## Start Entries supplied
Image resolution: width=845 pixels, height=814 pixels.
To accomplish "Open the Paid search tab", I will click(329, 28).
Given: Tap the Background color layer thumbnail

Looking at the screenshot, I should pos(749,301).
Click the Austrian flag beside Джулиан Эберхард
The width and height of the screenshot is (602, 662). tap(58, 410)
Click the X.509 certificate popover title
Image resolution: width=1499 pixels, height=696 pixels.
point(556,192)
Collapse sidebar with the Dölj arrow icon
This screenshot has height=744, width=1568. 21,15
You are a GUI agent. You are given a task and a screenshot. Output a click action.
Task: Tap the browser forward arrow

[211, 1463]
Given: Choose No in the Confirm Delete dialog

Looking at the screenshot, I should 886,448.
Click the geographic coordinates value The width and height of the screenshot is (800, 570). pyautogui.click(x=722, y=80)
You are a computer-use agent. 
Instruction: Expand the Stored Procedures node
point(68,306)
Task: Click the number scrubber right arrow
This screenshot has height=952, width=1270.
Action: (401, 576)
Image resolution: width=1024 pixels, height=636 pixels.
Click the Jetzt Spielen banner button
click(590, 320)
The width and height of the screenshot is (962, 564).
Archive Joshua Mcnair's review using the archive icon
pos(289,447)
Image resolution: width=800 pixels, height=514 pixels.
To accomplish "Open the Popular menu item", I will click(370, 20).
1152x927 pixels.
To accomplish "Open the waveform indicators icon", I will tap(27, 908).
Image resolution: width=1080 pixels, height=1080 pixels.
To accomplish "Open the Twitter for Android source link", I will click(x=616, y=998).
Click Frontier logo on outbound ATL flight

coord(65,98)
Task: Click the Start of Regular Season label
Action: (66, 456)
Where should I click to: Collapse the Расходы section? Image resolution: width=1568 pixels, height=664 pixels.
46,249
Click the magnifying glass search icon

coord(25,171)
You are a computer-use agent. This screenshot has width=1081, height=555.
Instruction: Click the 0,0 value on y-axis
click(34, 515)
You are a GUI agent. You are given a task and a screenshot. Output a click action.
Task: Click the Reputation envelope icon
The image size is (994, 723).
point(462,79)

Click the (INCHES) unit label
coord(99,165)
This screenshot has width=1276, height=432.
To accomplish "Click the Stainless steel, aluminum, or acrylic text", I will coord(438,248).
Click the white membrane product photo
## End Entries supplied
- [Exercise task]:
Write out every one of the rows above word for word, with no changes.

- [Answer to the problem]:
Image resolution: width=845 pixels, height=814 pixels.
To accomplish "Open the Paid search tab", I will click(329, 28).
Given: Tap the Background color layer thumbnail

Looking at the screenshot, I should pos(749,301).
Click the Austrian flag beside Джулиан Эберхард
The width and height of the screenshot is (602, 662). tap(58, 410)
Click the X.509 certificate popover title
Image resolution: width=1499 pixels, height=696 pixels.
point(556,192)
Collapse sidebar with the Dölj arrow icon
This screenshot has height=744, width=1568. 21,15
You are a GUI agent. You are given a task and a screenshot. Output a click action.
Task: Tap the browser forward arrow

[211, 1463]
Given: Choose No in the Confirm Delete dialog

Looking at the screenshot, I should 886,448.
Click the geographic coordinates value The width and height of the screenshot is (800, 570). pyautogui.click(x=722, y=80)
You are a computer-use agent. 
Instruction: Expand the Stored Procedures node
point(68,306)
Task: Click the number scrubber right arrow
This screenshot has height=952, width=1270.
Action: (401, 576)
Image resolution: width=1024 pixels, height=636 pixels.
Click the Jetzt Spielen banner button
click(590, 320)
The width and height of the screenshot is (962, 564).
Archive Joshua Mcnair's review using the archive icon
pos(289,447)
Image resolution: width=800 pixels, height=514 pixels.
To accomplish "Open the Popular menu item", I will click(370, 20).
1152x927 pixels.
To accomplish "Open the waveform indicators icon", I will tap(27, 908).
Image resolution: width=1080 pixels, height=1080 pixels.
To accomplish "Open the Twitter for Android source link", I will click(x=616, y=998).
Click Frontier logo on outbound ATL flight

coord(65,98)
Task: Click the Start of Regular Season label
Action: (66, 456)
Where should I click to: Collapse the Расходы section? Image resolution: width=1568 pixels, height=664 pixels.
46,249
Click the magnifying glass search icon

coord(25,171)
You are a computer-use agent. This screenshot has width=1081, height=555.
Instruction: Click the 0,0 value on y-axis
click(34, 515)
You are a GUI agent. You are given a task and a screenshot. Output a click action.
Task: Click the Reputation envelope icon
The image size is (994, 723).
point(462,79)

Click the (INCHES) unit label
coord(99,165)
This screenshot has width=1276, height=432.
To accomplish "Click the Stainless steel, aluminum, or acrylic text", I will coord(438,248).
Click the white membrane product photo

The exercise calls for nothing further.